- Action item: Read through the entries below and return each line with the word "width".

- Source records:
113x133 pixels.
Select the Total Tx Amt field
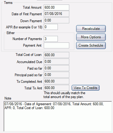56,88
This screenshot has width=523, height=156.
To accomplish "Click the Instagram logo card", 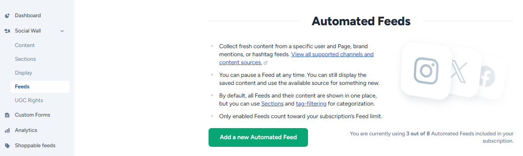I will (x=426, y=71).
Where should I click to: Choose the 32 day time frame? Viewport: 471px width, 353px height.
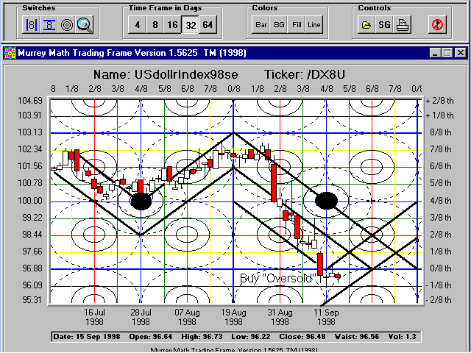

- Answer to this exercise:
This screenshot has width=523, height=156.
Where should I click to: Choose the 32 day time frame? Viewport: 471px width, 353px height.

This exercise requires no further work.